▶ _Goal_:
Echo the records starting at the line that contains "The image size" and ending at the line that contains "click(817, 157)", both included, and leave the pictures out of your reply.

▶ _Material_:
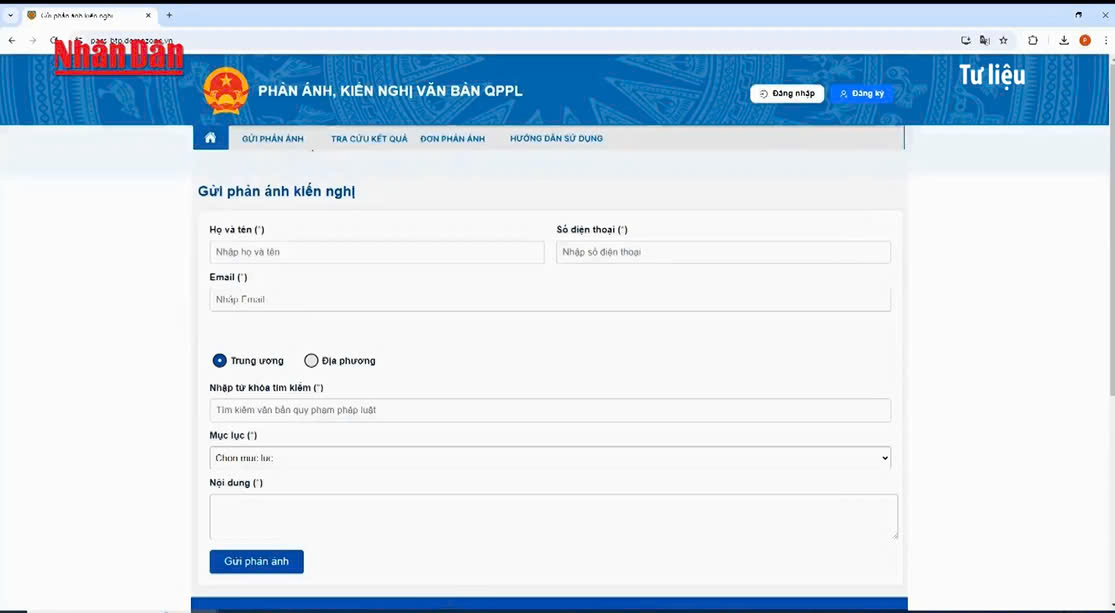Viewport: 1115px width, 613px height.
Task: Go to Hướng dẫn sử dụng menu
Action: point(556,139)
--
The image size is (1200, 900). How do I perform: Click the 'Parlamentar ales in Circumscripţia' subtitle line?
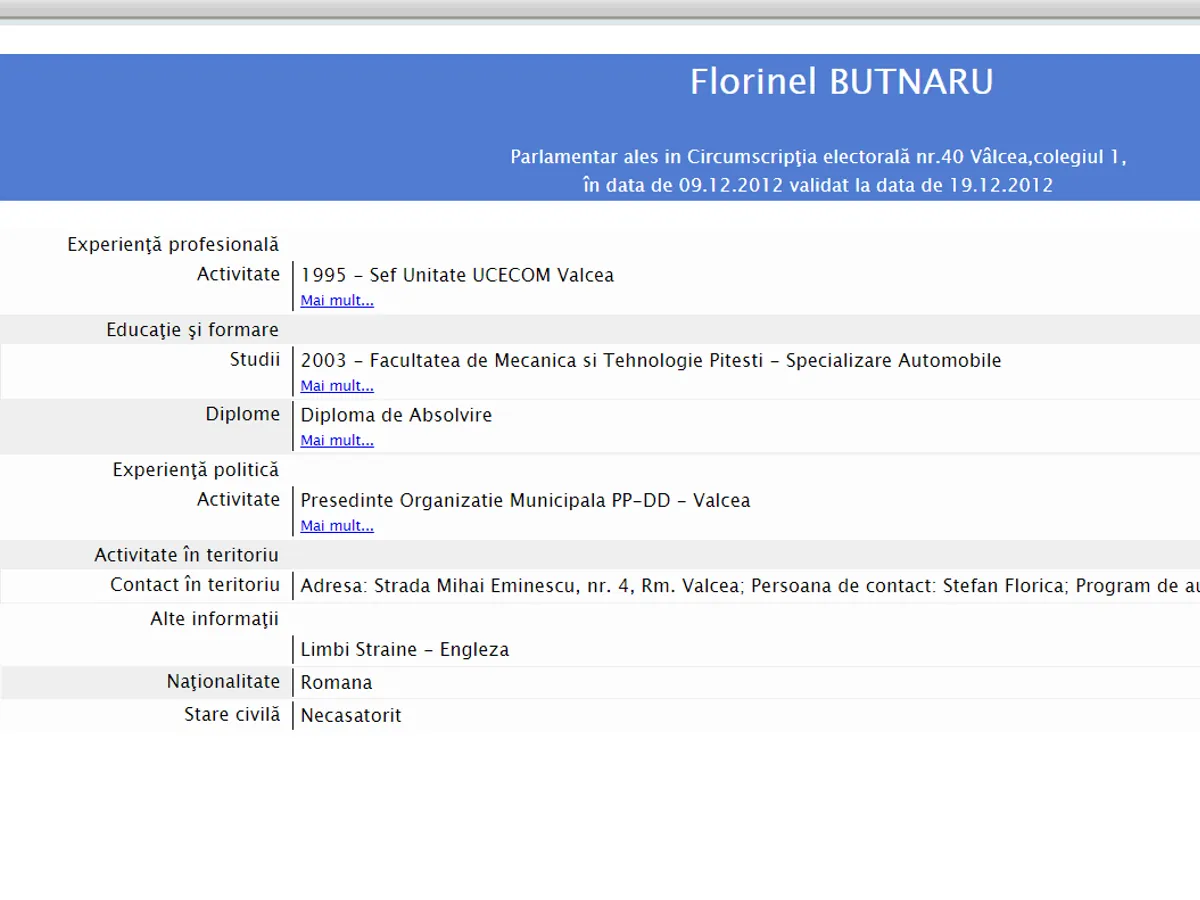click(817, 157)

▶ _Task solution_:
The image size is (1200, 900). How do I perform: Click the 'Parlamentar ales in Circumscripţia' subtitle line?
click(817, 157)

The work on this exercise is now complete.